Neurophysiology of handgrip and propofol

Single-cell recording experiments performed with non-human primates have revealed linear relationships between the firing rate of pyramidal tract neurons (PTN) in the primary motor cortex and the force output of various muscle groups.28,29,30,31 Furthermore, MRI studies have shown that blood-oxygen-level dependent signals increase linearly and expand over a greater cortical surface area when human subjects increase handgrip force.32,33,34 Thus, it appears that handgrip force is directly related to both the number and discharge rates of recruited PTNs. Our finding that handgrip force decreases linearly during induction of anesthesia suggests that propofol progressively reduces the number and/or discharge rate of the PTNs involved with the handgrip task. Impairment of neuronal communication by propofol1 can in principle account for the reduced number of active PTNs. We thus propose that handgrip dynamometry provides a continuous behavioural measure of impaired neuronal communication caused by general anesthetics.1 Studies combining handgrip dynamometry with electroencephalographic recordings or functional MRI are needed to validate this proposal.

It is generally agreed that the gamma-aminobutyric acid (GABA)A receptor is the principal target of propofol in the mammalian brain, where it enhances chloride currents and inhibitory post-synaptic potentials.35,36 Since GABAA receptors are present on PTNs,37 direct inhibition of these neurons may contribute to the effects of propofol on handgrip.

Although handgrip force progressively decreased during the induction of anesthesia, patients retained their capacity to consciously exert significantly greater forces (as shown by the three additional patients who responded to verbal commands for increased handgrip) throughout the induction period, presumably through the recruitment of additional PTNs (Fig. 4). This finding may be related to propofol-induced impairment of neuronal communication.1 Additional research is needed to explain why the force exerted decreases during induction despite a preserved ability to exert a much stronger force.

Limitations

There are limitations to this study. First, we are not proposing that dynamometry be introduced into clinical practice. We developed this method for research protocols that would benefit from a continuous measure of the patient’s behaviour. Second, the object hold paradigm cannot be used during the maintenance or emergence phases of anesthesia. Third, we used a single, relatively slow propofol infusion rate (1 mg·kg−1·min−1) and a single object weight (1.2 kg). Thus the effect of propofol infusion rate and object weight has not been examined. Fourth, although our approach could probably be adapted for use in studies using target-controlled infusion, we have not attempted to do so. Future studies may also consider using lean body weight to calculate infusion rates, especially in obese patients.38 Fifth, the critical inflection points in the Fig. 2 and Fig. 3 data undoubtedly precede the time when the difference between patients and controls reach statistical significance.
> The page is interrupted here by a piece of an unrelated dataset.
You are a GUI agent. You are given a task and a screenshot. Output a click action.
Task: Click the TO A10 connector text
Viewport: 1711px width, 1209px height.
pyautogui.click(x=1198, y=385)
Sophisticated methods for time-series analysis, such as change-point analysis39 or hidden Markov chain models40 could potentially help identify these critical points and could provide valuable insights. Sixth, there is no direct evidence that the neural events responsible for the progressive decrease in handgrip holding force are related to the neural events that ultimately cause unconsciousness. They may simply be independent events, both caused by propofol. The study of the changes in handgrip force during induction of anesthesia will nevertheless help us understand the effects of general anesthetics on the human brain.

Conclusion

The most important finding of this study is that the handgrip force exerted to hold an object decreases progressively during induction of anesthesia with propofol and that this force decreases despite a preserved ability to exert a much stronger force. Further studies could aid in the detailed understanding of this observation and may ultimately help explain how anesthetics impair consciousness.